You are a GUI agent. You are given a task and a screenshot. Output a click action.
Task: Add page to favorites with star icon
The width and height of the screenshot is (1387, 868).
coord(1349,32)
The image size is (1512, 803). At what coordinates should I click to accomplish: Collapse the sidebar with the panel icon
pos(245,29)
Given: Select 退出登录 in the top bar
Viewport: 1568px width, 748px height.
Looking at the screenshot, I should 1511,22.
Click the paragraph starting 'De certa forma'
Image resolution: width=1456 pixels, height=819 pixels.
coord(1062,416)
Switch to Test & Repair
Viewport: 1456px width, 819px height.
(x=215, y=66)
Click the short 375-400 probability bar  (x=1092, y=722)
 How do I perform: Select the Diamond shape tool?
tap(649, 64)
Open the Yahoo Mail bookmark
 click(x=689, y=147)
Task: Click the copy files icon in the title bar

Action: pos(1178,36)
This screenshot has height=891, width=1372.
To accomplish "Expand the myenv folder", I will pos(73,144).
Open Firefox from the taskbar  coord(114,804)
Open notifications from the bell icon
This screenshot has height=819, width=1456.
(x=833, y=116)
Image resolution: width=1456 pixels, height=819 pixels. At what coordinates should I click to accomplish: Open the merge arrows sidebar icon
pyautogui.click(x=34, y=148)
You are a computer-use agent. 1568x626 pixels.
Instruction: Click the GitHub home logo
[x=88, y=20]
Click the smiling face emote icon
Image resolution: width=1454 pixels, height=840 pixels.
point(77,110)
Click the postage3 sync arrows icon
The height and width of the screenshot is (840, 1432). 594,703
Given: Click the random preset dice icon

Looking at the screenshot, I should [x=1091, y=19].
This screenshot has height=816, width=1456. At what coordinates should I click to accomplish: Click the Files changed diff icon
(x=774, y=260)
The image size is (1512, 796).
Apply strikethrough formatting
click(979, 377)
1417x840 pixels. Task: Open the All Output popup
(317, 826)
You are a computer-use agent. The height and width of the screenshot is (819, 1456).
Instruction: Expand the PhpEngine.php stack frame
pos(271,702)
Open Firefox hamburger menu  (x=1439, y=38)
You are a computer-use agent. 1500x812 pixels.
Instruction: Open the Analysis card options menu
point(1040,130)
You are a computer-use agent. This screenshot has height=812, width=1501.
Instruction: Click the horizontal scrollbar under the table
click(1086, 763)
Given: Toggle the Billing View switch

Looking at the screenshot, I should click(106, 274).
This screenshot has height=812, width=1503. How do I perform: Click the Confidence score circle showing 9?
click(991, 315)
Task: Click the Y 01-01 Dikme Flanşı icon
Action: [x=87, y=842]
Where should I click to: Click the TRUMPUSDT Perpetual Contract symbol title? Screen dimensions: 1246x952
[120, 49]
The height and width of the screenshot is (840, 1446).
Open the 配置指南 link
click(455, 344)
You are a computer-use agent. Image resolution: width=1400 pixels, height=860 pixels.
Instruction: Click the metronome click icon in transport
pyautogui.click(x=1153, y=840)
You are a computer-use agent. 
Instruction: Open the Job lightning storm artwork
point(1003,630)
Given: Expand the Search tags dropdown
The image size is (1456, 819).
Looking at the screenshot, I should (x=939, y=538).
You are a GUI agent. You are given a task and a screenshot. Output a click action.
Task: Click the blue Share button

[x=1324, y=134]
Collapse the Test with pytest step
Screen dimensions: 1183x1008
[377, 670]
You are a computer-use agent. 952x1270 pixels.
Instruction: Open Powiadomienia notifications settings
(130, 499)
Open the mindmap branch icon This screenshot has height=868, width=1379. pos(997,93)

DESCRIPTION OF THE TASK -
While keeping every line the same, please copy out all the records.

EXPECTED ANSWER -
You are a GUI agent. You are given a task and a screenshot. Output a click action.
Task: Add page to favorites with star icon
The width and height of the screenshot is (1387, 868).
coord(1349,32)
The image size is (1512, 803). At what coordinates should I click to accomplish: Collapse the sidebar with the panel icon
pos(245,29)
Given: Select 退出登录 in the top bar
Viewport: 1568px width, 748px height.
Looking at the screenshot, I should 1511,22.
Click the paragraph starting 'De certa forma'
Image resolution: width=1456 pixels, height=819 pixels.
coord(1062,416)
Switch to Test & Repair
Viewport: 1456px width, 819px height.
(x=215, y=66)
Click the short 375-400 probability bar  (x=1092, y=722)
 How do I perform: Select the Diamond shape tool?
tap(649, 64)
Open the Yahoo Mail bookmark
 click(x=689, y=147)
Task: Click the copy files icon in the title bar

Action: pos(1178,36)
This screenshot has height=891, width=1372.
To accomplish "Expand the myenv folder", I will pos(73,144).
Open Firefox from the taskbar  coord(114,804)
Open notifications from the bell icon
This screenshot has height=819, width=1456.
(x=833, y=116)
Image resolution: width=1456 pixels, height=819 pixels. At what coordinates should I click to accomplish: Open the merge arrows sidebar icon
pyautogui.click(x=34, y=148)
You are a computer-use agent. 1568x626 pixels.
Instruction: Click the GitHub home logo
[x=88, y=20]
Click the smiling face emote icon
Image resolution: width=1454 pixels, height=840 pixels.
point(77,110)
Click the postage3 sync arrows icon
The height and width of the screenshot is (840, 1432). 594,703
Given: Click the random preset dice icon

Looking at the screenshot, I should [x=1091, y=19].
This screenshot has height=816, width=1456. At what coordinates should I click to accomplish: Click the Files changed diff icon
(x=774, y=260)
The image size is (1512, 796).
Apply strikethrough formatting
click(979, 377)
1417x840 pixels. Task: Open the All Output popup
(317, 826)
You are a computer-use agent. The height and width of the screenshot is (819, 1456).
Instruction: Expand the PhpEngine.php stack frame
pos(271,702)
Open Firefox hamburger menu  (x=1439, y=38)
You are a computer-use agent. 1500x812 pixels.
Instruction: Open the Analysis card options menu
point(1040,130)
You are a computer-use agent. This screenshot has height=812, width=1501.
Instruction: Click the horizontal scrollbar under the table
click(1086, 763)
Given: Toggle the Billing View switch

Looking at the screenshot, I should click(106, 274).
This screenshot has height=812, width=1503. How do I perform: Click the Confidence score circle showing 9?
click(991, 315)
Task: Click the Y 01-01 Dikme Flanşı icon
Action: [x=87, y=842]
Where should I click to: Click the TRUMPUSDT Perpetual Contract symbol title? Screen dimensions: 1246x952
[120, 49]
The height and width of the screenshot is (840, 1446).
Open the 配置指南 link
click(455, 344)
You are a computer-use agent. Image resolution: width=1400 pixels, height=860 pixels.
Instruction: Click the metronome click icon in transport
pyautogui.click(x=1153, y=840)
You are a computer-use agent. 
Instruction: Open the Job lightning storm artwork
point(1003,630)
Given: Expand the Search tags dropdown
The image size is (1456, 819).
Looking at the screenshot, I should (x=939, y=538).
You are a GUI agent. You are given a task and a screenshot. Output a click action.
Task: Click the blue Share button

[x=1324, y=134]
Collapse the Test with pytest step
Screen dimensions: 1183x1008
[377, 670]
You are a computer-use agent. 952x1270 pixels.
Instruction: Open Powiadomienia notifications settings
(130, 499)
Open the mindmap branch icon This screenshot has height=868, width=1379. pos(997,93)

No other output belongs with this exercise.